Issue

The criticality of information technology to the social, political and economic welfare of this country is indisputable. Further, government officials have noted that "America is under widespread attack in cyberspace.” To combat this information warfare, the Defense Advanced Research Program Agency (DARPA) has advanced a four-phase program called the National Cyber Range to enable a revolution in the Nation’s ability to conduct cyber operations by providing a sustainable cyber range. 

The National Cyber Range (NCR) will become a National resource for testing unclassified and classified cyber programs and will provide an environment for realistic, qualitative and quantitative assessment of potentially revolutionary cyber research and development technologies. 

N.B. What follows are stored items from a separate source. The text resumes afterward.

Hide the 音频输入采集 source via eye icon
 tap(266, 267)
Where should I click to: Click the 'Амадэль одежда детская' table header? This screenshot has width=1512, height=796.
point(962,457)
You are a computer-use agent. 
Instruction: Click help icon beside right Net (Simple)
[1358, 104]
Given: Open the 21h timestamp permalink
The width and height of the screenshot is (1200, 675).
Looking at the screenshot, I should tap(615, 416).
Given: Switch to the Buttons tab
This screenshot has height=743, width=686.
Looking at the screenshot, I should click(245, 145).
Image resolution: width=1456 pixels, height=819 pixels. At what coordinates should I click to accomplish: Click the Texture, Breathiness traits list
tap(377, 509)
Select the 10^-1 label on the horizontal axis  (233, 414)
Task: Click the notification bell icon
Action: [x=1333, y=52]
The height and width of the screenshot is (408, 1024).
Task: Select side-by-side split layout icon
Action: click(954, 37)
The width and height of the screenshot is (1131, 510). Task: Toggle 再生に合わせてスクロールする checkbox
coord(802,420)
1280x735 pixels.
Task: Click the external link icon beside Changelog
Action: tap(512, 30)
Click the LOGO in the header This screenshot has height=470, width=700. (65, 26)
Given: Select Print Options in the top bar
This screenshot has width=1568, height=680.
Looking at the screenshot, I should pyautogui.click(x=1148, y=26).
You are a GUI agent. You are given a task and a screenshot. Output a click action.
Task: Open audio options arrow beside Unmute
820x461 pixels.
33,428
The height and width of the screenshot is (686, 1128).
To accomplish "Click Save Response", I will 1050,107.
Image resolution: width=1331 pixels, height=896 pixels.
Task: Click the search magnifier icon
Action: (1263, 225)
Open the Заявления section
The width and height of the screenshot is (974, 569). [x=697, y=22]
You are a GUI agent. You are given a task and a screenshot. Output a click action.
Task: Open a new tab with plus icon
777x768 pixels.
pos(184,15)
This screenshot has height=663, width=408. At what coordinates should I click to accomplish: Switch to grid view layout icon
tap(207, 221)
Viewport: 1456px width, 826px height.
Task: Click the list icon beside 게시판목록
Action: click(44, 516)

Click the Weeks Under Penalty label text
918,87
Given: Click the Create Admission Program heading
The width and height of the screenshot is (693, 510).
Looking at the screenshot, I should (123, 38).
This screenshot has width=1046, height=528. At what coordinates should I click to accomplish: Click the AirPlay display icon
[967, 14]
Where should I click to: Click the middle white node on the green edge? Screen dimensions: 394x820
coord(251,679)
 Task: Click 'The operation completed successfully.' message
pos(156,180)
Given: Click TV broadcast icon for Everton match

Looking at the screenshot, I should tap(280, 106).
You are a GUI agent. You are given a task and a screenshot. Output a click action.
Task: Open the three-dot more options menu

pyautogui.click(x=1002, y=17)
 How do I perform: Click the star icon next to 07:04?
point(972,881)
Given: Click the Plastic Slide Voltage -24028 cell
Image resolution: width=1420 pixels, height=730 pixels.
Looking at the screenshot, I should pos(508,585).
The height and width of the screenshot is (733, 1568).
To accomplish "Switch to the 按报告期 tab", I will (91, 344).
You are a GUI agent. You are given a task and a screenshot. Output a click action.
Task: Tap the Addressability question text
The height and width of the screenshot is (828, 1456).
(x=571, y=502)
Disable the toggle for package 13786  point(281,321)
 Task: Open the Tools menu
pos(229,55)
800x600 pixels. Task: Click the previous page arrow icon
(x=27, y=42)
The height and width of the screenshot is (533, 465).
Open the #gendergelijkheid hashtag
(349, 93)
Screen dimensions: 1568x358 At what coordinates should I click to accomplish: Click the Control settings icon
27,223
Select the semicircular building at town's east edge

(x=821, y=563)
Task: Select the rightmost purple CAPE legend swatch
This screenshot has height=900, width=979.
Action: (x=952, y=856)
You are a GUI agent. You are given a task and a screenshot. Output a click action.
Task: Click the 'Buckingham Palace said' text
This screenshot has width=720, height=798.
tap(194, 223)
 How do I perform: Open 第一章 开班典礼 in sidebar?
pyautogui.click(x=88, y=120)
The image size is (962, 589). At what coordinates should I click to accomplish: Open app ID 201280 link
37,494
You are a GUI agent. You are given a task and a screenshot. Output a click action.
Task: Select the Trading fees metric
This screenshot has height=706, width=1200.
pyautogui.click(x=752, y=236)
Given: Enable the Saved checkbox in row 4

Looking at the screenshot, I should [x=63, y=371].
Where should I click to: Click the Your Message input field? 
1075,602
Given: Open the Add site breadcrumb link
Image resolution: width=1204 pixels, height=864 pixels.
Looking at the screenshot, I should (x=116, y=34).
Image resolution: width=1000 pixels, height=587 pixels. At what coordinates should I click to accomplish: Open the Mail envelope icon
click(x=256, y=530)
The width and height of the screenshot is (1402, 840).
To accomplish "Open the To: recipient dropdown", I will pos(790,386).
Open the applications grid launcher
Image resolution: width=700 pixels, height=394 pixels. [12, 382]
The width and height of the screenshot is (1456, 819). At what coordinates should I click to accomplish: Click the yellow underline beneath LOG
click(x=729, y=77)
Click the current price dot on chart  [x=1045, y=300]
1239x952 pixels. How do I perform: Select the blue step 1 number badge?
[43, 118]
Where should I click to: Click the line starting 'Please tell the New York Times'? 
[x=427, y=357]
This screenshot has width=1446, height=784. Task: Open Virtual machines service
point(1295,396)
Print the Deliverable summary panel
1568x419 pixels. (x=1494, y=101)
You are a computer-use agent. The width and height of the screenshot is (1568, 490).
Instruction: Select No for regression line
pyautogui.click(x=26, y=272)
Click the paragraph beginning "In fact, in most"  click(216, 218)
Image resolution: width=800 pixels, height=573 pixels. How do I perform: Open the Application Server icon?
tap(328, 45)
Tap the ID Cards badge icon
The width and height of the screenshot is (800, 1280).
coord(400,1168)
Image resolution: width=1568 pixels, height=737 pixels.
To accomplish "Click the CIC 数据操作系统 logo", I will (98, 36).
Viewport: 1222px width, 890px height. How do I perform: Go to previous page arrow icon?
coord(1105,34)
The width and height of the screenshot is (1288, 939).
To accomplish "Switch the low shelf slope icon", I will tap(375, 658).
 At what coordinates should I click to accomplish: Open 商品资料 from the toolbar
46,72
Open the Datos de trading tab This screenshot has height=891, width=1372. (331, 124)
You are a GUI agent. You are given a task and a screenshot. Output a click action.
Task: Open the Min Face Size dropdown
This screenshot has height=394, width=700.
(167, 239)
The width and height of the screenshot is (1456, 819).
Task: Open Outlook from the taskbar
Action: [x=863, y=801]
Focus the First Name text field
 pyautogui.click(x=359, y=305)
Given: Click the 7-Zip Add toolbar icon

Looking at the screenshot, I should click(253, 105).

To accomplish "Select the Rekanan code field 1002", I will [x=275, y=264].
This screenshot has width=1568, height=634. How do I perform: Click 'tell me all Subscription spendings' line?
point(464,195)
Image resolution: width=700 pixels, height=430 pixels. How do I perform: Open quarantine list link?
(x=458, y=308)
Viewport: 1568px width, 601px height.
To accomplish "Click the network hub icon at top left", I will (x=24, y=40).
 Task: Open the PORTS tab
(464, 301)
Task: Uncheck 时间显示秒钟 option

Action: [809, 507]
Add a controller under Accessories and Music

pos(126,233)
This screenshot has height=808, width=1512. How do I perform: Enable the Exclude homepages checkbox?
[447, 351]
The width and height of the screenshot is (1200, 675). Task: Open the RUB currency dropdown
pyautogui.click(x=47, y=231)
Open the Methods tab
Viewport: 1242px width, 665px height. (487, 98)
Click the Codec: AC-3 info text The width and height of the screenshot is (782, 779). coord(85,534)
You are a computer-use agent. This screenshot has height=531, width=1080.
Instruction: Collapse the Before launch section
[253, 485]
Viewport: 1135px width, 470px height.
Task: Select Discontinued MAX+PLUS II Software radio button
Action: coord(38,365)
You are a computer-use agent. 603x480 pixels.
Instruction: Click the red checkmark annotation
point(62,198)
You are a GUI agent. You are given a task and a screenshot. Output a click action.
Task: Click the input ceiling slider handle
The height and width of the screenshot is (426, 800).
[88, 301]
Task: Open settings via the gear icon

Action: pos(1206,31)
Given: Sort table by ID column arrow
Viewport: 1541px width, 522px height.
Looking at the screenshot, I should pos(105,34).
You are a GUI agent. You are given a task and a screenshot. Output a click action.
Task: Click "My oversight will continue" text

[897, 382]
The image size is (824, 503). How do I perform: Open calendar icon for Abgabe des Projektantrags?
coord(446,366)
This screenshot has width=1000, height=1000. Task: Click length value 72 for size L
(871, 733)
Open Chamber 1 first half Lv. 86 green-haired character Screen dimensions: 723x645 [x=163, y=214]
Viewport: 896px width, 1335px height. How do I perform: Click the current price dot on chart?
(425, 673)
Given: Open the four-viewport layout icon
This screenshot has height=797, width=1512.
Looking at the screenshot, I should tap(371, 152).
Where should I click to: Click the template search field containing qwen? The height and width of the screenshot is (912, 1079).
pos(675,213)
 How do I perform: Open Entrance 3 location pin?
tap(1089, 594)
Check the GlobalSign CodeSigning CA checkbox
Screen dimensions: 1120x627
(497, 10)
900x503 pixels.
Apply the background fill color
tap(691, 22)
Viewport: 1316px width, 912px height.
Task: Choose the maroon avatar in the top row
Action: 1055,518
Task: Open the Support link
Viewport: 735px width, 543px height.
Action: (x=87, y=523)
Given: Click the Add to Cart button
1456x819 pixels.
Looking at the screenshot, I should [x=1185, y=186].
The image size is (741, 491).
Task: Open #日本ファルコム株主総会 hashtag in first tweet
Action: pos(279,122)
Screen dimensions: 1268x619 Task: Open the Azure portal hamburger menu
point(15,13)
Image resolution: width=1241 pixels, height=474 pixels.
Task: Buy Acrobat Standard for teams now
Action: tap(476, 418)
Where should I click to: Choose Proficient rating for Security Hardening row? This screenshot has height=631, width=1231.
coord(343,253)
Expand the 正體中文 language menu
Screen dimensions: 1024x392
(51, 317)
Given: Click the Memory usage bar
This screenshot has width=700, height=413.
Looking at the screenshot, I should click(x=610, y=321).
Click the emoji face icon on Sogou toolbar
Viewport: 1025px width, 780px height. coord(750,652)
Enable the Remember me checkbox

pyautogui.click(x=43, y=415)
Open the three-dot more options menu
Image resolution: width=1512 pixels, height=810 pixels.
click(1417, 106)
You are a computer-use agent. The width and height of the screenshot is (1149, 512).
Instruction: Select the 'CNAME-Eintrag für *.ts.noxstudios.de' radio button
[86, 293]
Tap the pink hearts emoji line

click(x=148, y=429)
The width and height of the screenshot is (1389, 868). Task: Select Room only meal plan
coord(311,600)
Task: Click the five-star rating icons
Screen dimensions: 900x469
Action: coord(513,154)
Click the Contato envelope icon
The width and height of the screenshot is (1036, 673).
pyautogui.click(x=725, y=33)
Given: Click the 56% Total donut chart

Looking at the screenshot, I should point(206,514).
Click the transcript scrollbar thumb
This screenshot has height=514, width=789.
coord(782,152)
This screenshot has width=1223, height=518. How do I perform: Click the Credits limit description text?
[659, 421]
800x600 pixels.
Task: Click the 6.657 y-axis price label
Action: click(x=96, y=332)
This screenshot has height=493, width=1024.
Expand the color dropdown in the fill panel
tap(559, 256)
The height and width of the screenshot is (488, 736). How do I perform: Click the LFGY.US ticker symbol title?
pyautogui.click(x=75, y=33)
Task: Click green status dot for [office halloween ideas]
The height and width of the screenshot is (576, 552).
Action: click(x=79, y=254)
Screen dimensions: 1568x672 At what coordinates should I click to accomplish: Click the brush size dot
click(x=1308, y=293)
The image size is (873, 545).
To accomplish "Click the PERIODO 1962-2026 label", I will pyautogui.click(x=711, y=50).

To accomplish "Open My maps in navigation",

DARPA initiated a review of existing business models that would be appropriate for the NCR.

Solution

CAT was asked to  review all of the traditional models used by the federal government: Government Owned Government Operated (GOGOs); Test and Evaluation facilities of the Department of Defense (T&Es); Government Owned Contractor Operated (GOCOs); Contractor Owned Contractor Operated (COCOs); federally funded research and development centers (FFRDCs); and University Based Research Centers, including university affiliated research centers (UARCs) and Department of Homeland Security Centers of Excellence. CAT reviewed and assessed key components of each facility’s structure and provided an overview highlighting the key attributes of each to narrow the options for the most appropriate business model for the NCR. The reviews also included site visits to a FFRDC, UARC and Center of Excellence where meetings were held with senior leadership to obtain their insights on the viability of their business model for meeting the goals of the NCR.

Result

CAT’s final report recommended the creation of a hybrid business organization model that will provide the NCR the maximum flexibility necessary to address an ever changing and rapidly changing cybersecurity environment. The business model chosen or created to operate the NCR must dovetail with the attributes most necessary for the success of the proposed cyber range. These attributes are: Collaboration, Leadership, Expertise and Management Tools.